Publicada en el Diario Talca, el académico de número comenta y analiza su último libro “Caminando por la cornisa. Del Siglo XX al Siglo XXI”.
Ernesto Ottone Fernández (Santiago, 1938) es sociólogo y ensayista, Doctor en Ciencias Políticas, Universidad La Sorbonne–Nouvelle de París; académico de la Universidad de Chile, profesor honorario de la Universidad Diego Portales, miembro de Número de la Academia de Ciencias Sociales, Políticas y Morales del Instituto de Chile. Entre sus libros destacamos: “La democracia en la neblina. Un extravío peligroso”, “El viejo puerto. Un ejercicio de memoria”.
Ernesto, caminar por la cornisa tiene incertidumbres y desafíos. Usted avanza por la cornisa, ¿qué mirada tiene?
“Que yo caminara por la cornisa sería lo de menos, lo grave es que el mundo entero camina por la cornisa, vivimos un desfase enorme entre nuestro desarrollo científico y tecnológico y nuestro avance civilizatorio, ético y democrático, con una geopolítica en disputa por nuevas y antiguas potencias. La situación se parece en algo a los años 30 del siglo pasado antes de la Segunda Guerra Mundial, sólo que la capacidad destructiva de hoy es mucho mayor”.
Su niñez transcurrió en una ciudad de provincia, Valparaíso. Y como usted dice: “La ciudad es un puerto con un pasado brillante y cosmopolita, hasta legendario, pero ello era sobre todo un recuerdo de mis padres: la ciudad ya había perdido su impulso propulsivo, sus luces habían perdido lustre; ya había iniciado una decadencia hace varias décadas”. ¿Qué queda de ese Valparaíso?

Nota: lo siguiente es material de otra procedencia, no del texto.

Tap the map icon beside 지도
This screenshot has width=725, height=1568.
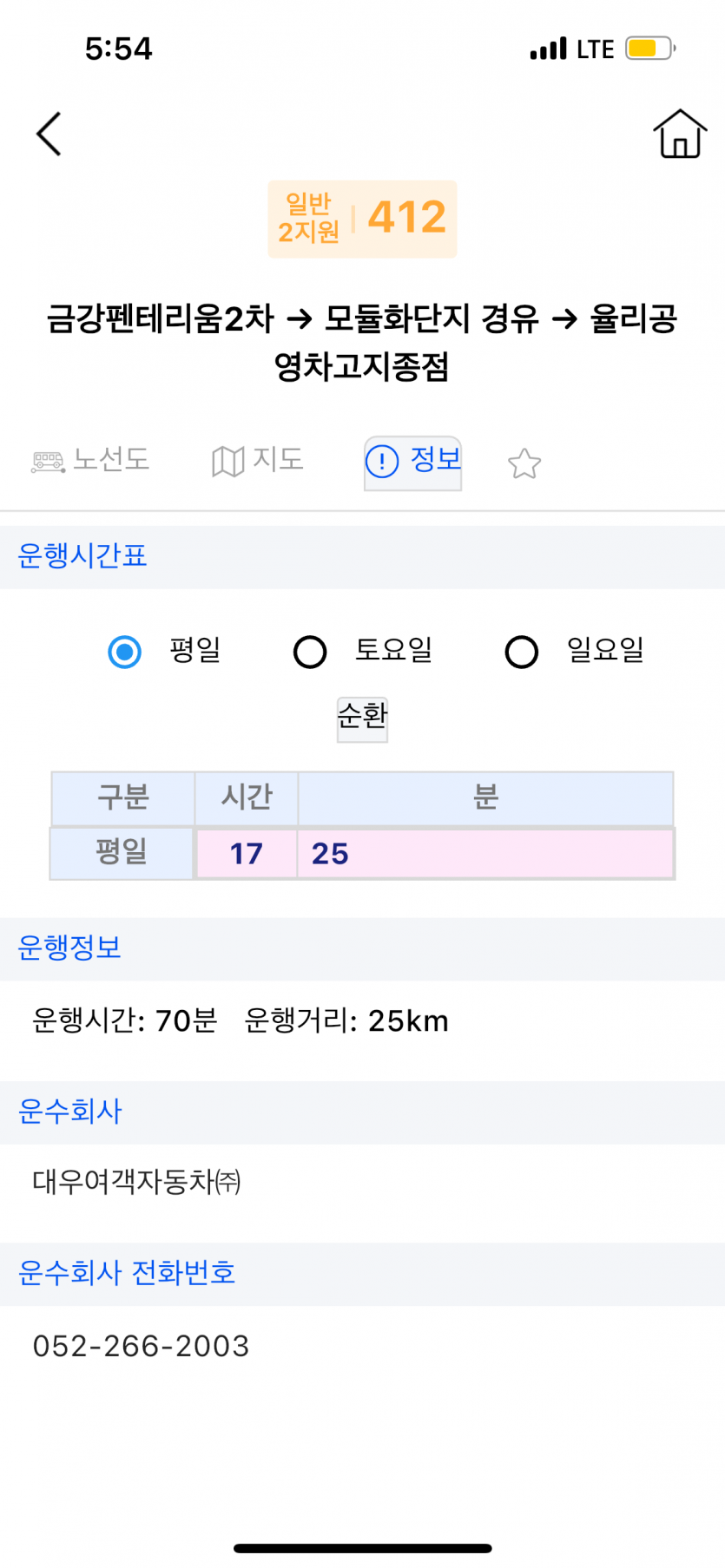(227, 462)
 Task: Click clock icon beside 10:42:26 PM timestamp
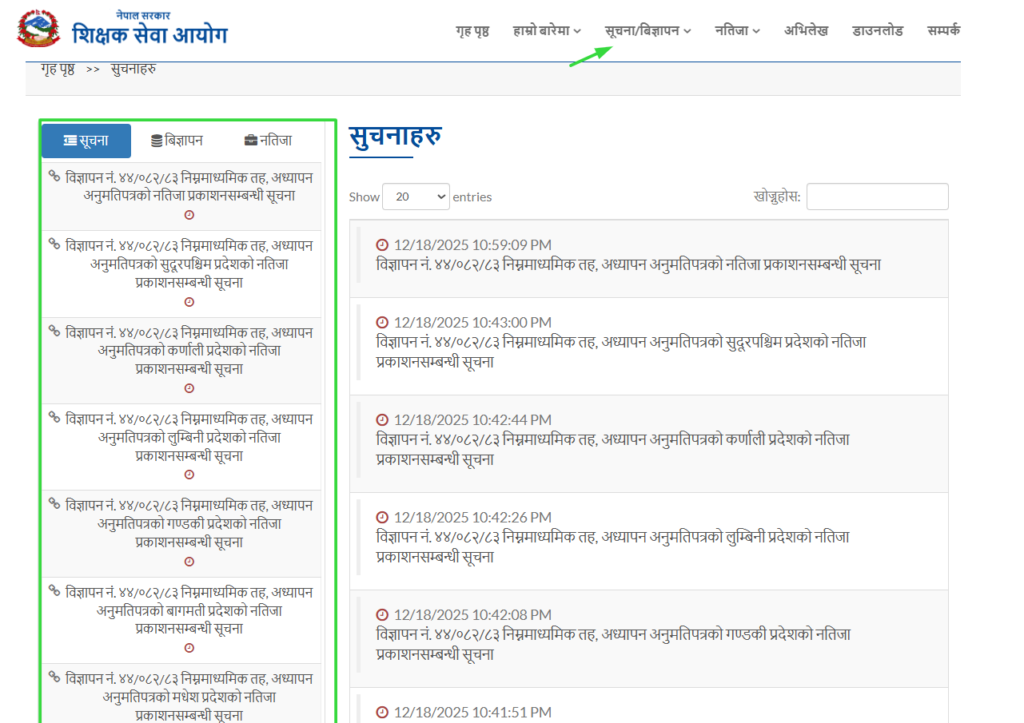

“Queda la bahía, una de las más bellas del mundo, el encanto de lo que no han podido destruir, una historia extraordinaria, universidades muy buenas. Queda la esperanza que en un momento se retome lo que había descubierto el presidente Lagos, que Valparaíso es un patrimonio universal y que después se olvidó”.